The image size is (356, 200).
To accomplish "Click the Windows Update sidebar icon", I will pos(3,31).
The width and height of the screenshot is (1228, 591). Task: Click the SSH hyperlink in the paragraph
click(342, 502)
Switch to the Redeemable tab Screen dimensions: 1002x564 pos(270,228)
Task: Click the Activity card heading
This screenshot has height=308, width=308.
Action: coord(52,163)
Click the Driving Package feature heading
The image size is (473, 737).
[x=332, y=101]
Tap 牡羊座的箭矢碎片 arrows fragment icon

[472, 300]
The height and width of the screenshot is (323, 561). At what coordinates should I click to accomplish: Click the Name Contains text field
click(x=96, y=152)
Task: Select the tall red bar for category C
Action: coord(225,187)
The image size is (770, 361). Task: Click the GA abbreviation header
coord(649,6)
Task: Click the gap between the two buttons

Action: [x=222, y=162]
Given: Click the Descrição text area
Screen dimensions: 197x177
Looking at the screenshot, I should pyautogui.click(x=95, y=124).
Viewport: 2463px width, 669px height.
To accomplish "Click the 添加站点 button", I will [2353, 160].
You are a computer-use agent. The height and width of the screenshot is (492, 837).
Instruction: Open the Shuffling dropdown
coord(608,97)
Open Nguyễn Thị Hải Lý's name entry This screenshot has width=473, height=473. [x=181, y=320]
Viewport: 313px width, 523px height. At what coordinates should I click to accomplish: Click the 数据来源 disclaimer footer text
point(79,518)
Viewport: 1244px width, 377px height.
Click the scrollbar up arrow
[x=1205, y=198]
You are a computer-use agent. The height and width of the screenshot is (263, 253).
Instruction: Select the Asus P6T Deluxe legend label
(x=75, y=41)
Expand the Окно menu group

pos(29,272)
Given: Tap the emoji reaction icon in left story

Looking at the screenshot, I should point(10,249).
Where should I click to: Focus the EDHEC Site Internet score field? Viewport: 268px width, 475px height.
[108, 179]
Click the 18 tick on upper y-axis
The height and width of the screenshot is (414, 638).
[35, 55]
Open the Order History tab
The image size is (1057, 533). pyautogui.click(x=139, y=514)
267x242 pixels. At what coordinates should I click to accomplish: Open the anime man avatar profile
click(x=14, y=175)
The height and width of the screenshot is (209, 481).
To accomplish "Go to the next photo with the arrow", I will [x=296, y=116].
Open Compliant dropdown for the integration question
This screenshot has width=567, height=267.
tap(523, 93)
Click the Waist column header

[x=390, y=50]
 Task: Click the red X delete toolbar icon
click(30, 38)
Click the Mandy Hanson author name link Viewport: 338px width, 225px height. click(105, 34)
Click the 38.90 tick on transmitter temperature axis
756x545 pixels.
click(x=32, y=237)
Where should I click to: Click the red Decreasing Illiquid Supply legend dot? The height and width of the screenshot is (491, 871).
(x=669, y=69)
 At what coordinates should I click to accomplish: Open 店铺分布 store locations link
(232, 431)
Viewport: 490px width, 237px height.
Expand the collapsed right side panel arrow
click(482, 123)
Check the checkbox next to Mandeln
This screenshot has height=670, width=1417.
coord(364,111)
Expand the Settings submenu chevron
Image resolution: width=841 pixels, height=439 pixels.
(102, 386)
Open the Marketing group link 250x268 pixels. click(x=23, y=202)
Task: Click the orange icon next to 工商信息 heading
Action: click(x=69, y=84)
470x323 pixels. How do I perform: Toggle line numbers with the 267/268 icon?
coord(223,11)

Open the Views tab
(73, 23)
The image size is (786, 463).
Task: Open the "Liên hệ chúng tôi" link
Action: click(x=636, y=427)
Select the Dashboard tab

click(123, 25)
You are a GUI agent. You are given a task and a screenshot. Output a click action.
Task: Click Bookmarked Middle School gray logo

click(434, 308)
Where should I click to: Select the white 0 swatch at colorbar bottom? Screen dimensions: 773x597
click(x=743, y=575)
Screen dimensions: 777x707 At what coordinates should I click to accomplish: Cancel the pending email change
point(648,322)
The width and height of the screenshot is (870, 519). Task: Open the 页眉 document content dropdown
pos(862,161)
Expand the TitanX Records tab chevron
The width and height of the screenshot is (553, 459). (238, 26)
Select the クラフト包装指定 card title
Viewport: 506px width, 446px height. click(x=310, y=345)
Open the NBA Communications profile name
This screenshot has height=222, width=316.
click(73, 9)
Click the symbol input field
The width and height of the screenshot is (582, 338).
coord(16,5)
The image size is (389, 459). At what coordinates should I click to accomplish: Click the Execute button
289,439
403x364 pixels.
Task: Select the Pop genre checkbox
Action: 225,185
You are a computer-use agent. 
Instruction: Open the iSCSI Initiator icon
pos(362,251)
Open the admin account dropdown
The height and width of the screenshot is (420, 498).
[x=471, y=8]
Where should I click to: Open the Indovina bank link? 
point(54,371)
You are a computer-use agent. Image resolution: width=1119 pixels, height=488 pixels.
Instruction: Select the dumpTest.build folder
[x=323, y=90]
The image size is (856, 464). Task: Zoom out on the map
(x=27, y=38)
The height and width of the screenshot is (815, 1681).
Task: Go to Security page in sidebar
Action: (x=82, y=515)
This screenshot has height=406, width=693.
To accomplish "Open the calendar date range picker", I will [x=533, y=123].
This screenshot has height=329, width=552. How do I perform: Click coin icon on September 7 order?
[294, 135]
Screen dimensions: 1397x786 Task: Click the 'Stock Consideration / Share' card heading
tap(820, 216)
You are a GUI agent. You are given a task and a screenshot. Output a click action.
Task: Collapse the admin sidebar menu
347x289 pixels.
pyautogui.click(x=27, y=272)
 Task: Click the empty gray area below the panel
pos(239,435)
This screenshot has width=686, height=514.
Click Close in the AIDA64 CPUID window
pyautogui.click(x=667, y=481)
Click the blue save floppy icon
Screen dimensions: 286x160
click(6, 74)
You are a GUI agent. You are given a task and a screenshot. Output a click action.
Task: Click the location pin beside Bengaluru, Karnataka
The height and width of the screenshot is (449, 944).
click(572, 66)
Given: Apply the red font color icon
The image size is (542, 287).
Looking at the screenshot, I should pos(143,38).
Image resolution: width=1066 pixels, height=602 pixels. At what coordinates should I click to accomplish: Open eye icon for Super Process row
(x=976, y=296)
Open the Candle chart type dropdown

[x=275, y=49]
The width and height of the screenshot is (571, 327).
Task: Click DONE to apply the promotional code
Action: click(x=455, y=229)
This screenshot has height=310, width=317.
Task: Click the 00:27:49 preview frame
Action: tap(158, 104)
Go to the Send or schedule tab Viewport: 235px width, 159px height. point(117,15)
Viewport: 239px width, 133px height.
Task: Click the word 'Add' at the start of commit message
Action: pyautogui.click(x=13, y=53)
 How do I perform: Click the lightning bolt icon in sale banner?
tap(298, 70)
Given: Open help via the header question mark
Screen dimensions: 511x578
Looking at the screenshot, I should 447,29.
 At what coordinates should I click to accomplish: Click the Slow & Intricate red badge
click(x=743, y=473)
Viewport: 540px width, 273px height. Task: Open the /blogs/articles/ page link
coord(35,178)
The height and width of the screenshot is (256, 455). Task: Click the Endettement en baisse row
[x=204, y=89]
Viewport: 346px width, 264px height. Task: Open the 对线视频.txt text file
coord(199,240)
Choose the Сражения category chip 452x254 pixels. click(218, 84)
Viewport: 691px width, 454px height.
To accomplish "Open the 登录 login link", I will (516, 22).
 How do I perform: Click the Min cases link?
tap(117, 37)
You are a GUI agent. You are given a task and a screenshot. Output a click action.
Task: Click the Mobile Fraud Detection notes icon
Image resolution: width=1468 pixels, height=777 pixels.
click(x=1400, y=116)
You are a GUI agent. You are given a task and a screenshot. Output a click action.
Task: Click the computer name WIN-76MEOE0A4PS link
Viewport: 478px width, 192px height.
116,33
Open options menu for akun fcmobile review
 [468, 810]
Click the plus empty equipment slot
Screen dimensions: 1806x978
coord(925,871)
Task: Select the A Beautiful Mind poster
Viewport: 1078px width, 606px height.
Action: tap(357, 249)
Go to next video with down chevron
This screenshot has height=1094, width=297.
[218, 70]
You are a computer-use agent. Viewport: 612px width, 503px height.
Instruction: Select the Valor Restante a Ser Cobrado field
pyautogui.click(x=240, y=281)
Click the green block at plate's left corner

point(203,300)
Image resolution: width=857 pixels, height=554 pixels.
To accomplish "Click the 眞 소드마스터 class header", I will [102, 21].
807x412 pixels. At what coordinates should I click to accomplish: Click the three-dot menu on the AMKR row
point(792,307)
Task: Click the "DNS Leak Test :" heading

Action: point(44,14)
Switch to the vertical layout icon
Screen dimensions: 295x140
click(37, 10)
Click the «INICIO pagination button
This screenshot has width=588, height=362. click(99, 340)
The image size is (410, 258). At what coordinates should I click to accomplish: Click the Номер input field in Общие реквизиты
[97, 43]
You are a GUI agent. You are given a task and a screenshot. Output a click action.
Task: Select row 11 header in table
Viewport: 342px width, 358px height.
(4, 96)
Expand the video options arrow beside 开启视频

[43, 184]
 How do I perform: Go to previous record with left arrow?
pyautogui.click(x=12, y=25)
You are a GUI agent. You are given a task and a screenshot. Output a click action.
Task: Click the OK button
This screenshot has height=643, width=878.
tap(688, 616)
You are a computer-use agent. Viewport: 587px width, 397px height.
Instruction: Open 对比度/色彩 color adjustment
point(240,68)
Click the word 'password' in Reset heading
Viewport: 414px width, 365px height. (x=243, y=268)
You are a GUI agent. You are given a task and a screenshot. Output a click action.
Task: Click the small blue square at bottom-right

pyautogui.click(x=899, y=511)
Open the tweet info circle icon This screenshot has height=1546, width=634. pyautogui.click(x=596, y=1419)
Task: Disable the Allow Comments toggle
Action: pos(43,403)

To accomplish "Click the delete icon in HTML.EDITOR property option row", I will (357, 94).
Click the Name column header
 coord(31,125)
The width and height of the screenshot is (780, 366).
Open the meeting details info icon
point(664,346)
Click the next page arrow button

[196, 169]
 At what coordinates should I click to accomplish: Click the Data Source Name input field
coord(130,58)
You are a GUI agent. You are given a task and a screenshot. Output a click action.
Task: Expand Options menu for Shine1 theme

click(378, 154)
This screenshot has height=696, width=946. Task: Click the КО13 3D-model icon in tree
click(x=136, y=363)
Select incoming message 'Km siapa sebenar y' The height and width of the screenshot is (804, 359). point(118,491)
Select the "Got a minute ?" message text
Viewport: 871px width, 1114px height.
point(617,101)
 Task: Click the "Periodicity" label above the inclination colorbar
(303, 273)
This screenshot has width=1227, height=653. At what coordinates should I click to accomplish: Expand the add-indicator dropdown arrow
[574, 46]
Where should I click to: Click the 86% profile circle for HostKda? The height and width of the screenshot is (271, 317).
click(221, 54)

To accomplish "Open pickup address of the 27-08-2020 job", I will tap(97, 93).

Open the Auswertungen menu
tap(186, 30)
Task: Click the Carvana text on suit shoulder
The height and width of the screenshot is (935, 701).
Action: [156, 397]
---*---
Using the entries above, restate word for word every line from the one that contains "This screenshot has width=1227, height=653." through the last.

This screenshot has width=1227, height=653. At what coordinates should I click to accomplish: Expand the add-indicator dropdown arrow
[574, 46]
Where should I click to: Click the 86% profile circle for HostKda? The height and width of the screenshot is (271, 317).
click(221, 54)

To accomplish "Open pickup address of the 27-08-2020 job", I will tap(97, 93).

Open the Auswertungen menu
tap(186, 30)
Task: Click the Carvana text on suit shoulder
The height and width of the screenshot is (935, 701).
Action: [156, 397]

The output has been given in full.